Eunice Wang, MD: Say it costs $50,000 to give this drug versus $8,000, so there’s a $42,000 difference. But if this person with the $42,000 drug can get into CR and there was a difference in CR, this person can go into transplant, and we can save their life. In the long run, if that person relapsed, relapsed, relapsed again, had to have salvage chemotherapy, and then had to have a salvage transplant, what’s the cost benefit? What about that individual patient being able to go straight to a transplant?
Harry Erba, MD, PhD: And on top of that is this age consideration. OK, you challenged me with a 59-, 58-year-old patient. The data from the EORTC and the study here with intermediate or high-dose Ara-C only showed a benefit in the younger of the young patients. So, under 45 years old—almost an AYA (adolescent and young adult) population where you can intensify therapy. I think you can make a very strong argument for using the drug in the labeled indication regardless of the age of the patient.
Alexander E. Perl, MD: One thing we haven’t talked about at all is toxicity. One of the major benefits of this drug was not so much that you saw a higher CR rate but that the treatment-related mortalities were lower, largely because of lower rates of lethal complications.
Eunice Wang, MD: From leukemia, specifically.
Alexander E. Perl, MD: Leukemia wasn’t growing back quickly after CR. If you looked at the rates of infections during aplasia, they were actually higher in the CPX-351 arm, and the duration in years was longer. And yet, other toxicities were lesser. These patients seemed to, at least in our limited experience with it, get less mucositis. They don’t lose their hair. It’s a different pattern of toxicity that we see.
Jorge E. Cortes, MD: I think that goes with the liposomal delivery of drugs in general. I think we know that liposomal amphotericin is less nephrotoxic generally. So, of course, the mucositis and the hair would be important, but can we then have less cardiotoxicity, because this is liposomally encapsulated. That’ll be a great benefit, and it goes back to the concept of intensifying the 3 drugs. Can we intensify these further? There was a limit because at the moment, you had to consider the 1-to-1 equivalent of the anthracycline, and you had that limit, etc. But do you have the same limits when you have this formulation of anthracycline? I don’t know.
Harry Erba, MD, PhD: I want to be very clear on that. I was an investigator on that trial. It was assumed, and it continues to be assumed by the FDA and the label, that in the absence of data, it’s a 1-to-1 equivalency in terms of cardiotoxicity. You’re right, we really don’t know. And the study, remember, was treatment related, and we had many patients who received anthracyclines who could only receive a certain amount. What I would say about the cardiotoxicity is that if you look at the adverse events, it was a similar rate of nonconduction cardiotoxicity in both 7-and-3 chemotherapy and CPX-351. It was 20%, but that’s much higher than what you’d expect from an anthracycline-induced event. And I think that really was sepsis and transient cardiomyopathy.
Alexander E. Perl, MD: Which evens out over time.

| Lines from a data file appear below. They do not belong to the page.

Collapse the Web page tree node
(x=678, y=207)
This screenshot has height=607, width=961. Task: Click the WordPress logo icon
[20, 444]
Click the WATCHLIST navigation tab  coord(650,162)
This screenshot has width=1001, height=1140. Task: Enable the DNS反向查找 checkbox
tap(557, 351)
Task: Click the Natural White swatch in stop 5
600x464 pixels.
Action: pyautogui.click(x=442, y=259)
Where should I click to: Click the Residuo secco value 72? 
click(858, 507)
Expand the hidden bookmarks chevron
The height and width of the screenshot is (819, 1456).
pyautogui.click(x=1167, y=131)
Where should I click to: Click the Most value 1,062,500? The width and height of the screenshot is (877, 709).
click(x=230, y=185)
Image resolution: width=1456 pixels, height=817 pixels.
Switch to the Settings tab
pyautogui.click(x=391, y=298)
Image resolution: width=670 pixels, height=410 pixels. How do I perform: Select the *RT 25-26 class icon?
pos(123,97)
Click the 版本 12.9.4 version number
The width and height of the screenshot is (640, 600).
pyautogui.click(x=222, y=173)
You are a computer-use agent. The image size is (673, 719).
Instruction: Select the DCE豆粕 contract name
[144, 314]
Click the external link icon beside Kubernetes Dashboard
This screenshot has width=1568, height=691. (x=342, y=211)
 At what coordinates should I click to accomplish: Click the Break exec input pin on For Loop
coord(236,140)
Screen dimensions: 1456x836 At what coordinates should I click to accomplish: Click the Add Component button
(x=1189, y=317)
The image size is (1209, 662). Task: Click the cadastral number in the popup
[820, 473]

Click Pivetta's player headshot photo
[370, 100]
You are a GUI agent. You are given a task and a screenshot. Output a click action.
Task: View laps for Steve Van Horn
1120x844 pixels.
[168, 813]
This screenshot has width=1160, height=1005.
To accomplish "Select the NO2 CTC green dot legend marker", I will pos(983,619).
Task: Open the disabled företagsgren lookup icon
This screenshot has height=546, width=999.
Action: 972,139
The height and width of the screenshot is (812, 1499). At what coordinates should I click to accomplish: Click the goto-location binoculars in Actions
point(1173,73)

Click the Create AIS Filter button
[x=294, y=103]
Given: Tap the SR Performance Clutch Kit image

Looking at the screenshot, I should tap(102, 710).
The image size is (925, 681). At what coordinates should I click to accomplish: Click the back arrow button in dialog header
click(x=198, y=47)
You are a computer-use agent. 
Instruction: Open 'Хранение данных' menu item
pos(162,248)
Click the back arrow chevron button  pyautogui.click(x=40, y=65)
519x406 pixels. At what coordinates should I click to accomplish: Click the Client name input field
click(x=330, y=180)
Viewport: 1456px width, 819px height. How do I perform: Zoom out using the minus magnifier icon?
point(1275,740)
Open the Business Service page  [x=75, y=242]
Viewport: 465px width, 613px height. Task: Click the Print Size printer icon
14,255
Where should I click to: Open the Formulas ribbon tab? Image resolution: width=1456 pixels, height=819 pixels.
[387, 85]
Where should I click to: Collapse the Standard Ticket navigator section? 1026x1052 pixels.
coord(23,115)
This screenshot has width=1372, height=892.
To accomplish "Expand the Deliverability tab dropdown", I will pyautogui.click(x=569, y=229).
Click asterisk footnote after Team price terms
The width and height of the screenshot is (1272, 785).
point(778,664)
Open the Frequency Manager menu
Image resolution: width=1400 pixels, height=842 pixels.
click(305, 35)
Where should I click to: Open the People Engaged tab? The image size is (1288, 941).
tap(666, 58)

Harry Erba, MD, PhD: It does. Let’s face it, the incidence of cardiotoxicity with 7-and-3 chemotherapy in someone who hasn’t had an anthracycline is only around 1%. So, I think it’s going to be hard to show that benefit. But I will say this: When you compare the cumulative dose of CPX-351 and the cumulative daunorubicin dose with a full course of CPX-351 versus 7-and-3 chemotherapy followed by a 5-and-2 regimen, you’re getting less anthracycline with CPX-351. So, if you do believe they’re equivalent, it may be a way of getting more of the drug in.
Alexander E. Perl, MD: Getting less toxicity at least because of that.
Harry Erba, MD, PhD: At least that, yes.
Eunice Wang, MD: And then, the person’s going to transplant.
Harry Erba, MD, PhD: Right—which is important.
Eunice Wang, MD: We certainly don’t want to have high levels of cardiotoxicity going into transplant.